Która się też zaszczepiła?
-
Kiedyś się szczpiłam ( tu w Austrii firma fundowała szczepionki) ale moja koleżanka lekarka mi odradziła więc dałam spokój.
-
Zaszczepię się jak przylecę do Polski. Przede wszystkim ze względu na mamę, żebym jej jakiegoś grypska nie przyniosła.
Natalio, a czemu Ci lekarka odradziła?
-
Że względu, że ona sama po szczepieniu przeszła bardzo ciężką grypę i te szczepionki nie są przygotowane na nowe szczepy bakterii.
-
Moja koleżanka (przy okazji rodzinna) zaleca szczepienie.
Pewnie gdybym miała płacić, bym się nie szczepiła, bo też mam mieszane uczucia w tej kwestii. Szczepionki nie nadążają za coraz innymi wirusiskami. Gmina funduje seniorom (65+) więc korzystam.

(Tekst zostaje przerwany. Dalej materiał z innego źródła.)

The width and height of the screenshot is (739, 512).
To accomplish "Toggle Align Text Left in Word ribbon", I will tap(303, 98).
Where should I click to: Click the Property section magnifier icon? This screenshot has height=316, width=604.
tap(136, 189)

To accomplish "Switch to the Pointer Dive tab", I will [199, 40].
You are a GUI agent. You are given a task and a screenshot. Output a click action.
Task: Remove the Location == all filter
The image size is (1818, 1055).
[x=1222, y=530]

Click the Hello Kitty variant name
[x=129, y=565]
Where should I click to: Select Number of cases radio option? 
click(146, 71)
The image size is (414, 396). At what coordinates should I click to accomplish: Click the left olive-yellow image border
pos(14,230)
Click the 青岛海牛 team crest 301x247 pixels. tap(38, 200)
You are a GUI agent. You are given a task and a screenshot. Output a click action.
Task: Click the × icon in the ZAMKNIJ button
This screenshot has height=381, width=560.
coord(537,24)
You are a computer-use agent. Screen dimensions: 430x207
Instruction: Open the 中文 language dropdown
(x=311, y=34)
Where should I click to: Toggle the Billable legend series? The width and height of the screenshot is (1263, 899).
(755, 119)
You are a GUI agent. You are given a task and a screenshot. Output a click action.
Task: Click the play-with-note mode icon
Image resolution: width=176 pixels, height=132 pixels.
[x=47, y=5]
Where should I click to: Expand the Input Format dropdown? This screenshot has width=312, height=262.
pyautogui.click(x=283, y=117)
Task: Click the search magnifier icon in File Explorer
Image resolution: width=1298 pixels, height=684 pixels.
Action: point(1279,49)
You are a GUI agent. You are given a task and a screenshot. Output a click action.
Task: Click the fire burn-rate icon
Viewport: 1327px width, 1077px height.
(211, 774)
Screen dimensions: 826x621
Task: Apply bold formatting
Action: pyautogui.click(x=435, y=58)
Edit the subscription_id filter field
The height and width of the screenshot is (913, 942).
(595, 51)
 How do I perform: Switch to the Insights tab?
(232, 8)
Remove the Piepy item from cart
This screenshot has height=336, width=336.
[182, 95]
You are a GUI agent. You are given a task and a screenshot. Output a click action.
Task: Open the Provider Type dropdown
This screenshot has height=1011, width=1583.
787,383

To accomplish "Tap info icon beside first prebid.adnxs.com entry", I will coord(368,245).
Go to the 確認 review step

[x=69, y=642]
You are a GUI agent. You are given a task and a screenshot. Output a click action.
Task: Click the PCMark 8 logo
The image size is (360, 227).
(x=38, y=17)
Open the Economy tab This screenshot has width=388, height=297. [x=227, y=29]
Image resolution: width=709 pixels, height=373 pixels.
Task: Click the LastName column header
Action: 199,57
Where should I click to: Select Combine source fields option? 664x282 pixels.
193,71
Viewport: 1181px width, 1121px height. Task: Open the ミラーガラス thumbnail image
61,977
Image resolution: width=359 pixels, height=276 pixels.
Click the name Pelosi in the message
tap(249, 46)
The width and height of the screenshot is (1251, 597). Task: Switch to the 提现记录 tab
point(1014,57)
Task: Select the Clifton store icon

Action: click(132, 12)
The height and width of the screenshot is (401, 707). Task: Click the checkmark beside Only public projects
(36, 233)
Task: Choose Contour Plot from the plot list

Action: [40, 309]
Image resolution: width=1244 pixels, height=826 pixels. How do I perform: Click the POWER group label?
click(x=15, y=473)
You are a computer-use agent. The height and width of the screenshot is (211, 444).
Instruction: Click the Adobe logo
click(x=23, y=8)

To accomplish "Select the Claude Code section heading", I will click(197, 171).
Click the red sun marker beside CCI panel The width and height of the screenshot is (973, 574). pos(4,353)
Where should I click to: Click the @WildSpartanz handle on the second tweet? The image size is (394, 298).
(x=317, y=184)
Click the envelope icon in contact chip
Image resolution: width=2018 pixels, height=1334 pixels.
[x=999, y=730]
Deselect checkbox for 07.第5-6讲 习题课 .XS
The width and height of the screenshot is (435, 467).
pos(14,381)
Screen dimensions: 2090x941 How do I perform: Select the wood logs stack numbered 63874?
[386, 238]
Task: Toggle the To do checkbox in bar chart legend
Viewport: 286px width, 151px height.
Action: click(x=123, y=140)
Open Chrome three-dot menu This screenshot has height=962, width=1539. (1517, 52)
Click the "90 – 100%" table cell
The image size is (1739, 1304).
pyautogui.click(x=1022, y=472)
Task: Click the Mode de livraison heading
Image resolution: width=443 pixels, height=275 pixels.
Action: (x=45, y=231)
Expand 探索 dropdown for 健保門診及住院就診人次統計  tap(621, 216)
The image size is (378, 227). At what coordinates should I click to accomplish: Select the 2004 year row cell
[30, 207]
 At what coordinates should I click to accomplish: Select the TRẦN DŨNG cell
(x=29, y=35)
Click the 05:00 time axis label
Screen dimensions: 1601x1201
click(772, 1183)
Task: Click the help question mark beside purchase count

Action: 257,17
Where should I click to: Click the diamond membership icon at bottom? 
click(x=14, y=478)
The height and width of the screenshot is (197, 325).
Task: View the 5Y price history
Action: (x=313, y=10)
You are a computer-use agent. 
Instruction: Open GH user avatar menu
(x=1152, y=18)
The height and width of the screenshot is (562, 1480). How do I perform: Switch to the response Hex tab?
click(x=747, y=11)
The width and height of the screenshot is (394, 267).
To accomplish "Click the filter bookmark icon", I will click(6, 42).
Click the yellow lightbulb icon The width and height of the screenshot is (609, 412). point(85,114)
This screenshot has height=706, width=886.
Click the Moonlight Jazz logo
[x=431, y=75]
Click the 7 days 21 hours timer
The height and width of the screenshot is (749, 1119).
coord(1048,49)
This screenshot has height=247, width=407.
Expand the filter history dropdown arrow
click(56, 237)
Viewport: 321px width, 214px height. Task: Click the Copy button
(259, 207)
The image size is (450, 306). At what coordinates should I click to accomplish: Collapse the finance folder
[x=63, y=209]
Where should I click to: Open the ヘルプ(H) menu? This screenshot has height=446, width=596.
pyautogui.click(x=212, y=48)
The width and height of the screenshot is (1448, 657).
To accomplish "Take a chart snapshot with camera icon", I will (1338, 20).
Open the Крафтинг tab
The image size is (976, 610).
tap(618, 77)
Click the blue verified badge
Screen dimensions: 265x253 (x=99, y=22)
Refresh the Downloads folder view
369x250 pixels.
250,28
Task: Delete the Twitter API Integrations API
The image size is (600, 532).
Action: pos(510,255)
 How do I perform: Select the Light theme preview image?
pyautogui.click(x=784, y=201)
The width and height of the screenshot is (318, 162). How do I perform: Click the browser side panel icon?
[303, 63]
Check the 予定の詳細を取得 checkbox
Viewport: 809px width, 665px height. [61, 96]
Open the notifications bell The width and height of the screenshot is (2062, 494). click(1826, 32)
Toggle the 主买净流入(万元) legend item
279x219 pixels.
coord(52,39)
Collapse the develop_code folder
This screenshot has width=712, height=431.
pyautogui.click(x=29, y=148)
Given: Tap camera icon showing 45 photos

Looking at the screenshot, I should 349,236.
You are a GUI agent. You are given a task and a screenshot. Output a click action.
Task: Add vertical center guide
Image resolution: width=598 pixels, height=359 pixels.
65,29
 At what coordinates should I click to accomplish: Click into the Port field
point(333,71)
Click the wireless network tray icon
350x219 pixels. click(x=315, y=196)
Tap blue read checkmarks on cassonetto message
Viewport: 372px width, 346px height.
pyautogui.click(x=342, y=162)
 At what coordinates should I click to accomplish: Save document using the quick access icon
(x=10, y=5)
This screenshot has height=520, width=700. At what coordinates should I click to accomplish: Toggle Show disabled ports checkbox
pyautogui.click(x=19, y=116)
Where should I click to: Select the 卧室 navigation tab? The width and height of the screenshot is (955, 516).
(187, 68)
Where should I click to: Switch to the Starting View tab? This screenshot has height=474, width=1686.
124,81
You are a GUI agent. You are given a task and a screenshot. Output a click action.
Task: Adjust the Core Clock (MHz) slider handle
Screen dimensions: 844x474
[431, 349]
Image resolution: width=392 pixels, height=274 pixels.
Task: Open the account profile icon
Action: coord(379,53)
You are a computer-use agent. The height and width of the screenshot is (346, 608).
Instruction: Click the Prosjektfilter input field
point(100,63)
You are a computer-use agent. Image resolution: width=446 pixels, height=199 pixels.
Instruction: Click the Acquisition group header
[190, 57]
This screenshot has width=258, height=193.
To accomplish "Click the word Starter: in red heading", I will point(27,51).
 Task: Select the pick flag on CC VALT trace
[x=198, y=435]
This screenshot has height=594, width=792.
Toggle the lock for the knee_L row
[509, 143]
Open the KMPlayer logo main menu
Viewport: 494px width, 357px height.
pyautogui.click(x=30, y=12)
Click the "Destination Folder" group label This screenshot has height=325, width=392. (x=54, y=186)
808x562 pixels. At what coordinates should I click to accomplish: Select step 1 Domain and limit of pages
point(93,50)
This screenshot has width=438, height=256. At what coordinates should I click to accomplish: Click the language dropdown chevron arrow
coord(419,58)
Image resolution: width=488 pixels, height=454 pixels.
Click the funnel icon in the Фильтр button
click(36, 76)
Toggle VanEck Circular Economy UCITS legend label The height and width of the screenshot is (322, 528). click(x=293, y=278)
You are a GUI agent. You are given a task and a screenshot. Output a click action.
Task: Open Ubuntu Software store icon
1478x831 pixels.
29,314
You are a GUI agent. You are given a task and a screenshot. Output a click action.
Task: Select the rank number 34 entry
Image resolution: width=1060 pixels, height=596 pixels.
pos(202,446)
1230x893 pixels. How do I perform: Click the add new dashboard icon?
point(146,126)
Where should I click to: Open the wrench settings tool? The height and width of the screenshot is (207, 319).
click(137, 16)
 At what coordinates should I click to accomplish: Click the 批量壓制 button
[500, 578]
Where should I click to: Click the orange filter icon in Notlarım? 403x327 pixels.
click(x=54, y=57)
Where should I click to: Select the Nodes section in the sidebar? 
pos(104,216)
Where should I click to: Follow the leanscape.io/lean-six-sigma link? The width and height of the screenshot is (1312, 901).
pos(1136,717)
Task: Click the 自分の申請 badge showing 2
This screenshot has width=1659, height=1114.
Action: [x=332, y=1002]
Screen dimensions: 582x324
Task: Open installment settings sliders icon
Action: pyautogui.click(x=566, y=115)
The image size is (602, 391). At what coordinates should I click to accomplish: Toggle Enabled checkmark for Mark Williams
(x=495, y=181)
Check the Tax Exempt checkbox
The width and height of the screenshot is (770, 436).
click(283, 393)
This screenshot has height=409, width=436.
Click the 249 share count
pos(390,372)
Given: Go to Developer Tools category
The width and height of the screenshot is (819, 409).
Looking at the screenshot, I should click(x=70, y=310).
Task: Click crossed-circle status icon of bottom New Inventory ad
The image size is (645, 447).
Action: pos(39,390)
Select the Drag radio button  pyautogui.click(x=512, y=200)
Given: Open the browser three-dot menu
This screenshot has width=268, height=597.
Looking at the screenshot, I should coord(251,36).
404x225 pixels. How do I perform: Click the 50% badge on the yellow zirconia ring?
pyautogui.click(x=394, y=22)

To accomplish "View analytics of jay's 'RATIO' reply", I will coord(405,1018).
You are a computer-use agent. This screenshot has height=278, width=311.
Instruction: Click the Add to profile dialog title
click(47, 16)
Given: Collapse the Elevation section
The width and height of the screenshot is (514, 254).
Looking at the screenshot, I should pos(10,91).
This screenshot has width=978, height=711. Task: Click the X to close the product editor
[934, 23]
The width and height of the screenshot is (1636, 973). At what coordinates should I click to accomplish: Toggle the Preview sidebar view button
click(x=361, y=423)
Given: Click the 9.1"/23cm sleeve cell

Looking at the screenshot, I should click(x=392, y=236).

Jeśli jednak wierzymy, ze nam pomoże, to może choć jak placebo zadziała?
-
Oczywiście Dana- jak to mówią : wiara czyni cuda ztx ztx
-
Zamierzam się zaszczepic jak co roku! Grypę mialam raz 13 lat temu - wtedy , będąc po rakowym leczeniu dopuściłam dawkę. Natalioszczepimy się przeciw wirusom nie bakteriom i fakt tegoroczne wirusy będą uwzględnione za rok w szczepionce. Jednak coroczne szczepienia powodują , ze latwiej przechodzimy zachorowania jesli mamy pecha je załapac.Chorują tuz po szczepieniu ci w ktiorych organizmach juz coś kiełkuje :(
-
Że względu, że ona sama po szczepieniu przeszła bardzo ciężką grypę i te szczepionki nie są przygotowane na nowe szczepy wirusów!!!
Teraz ok??? ztx ztx ztx
-
Moja ciocia też swego czasu ciężko przeszła szczepienie na grypę. teraz w ogóle nie chce się szczepić.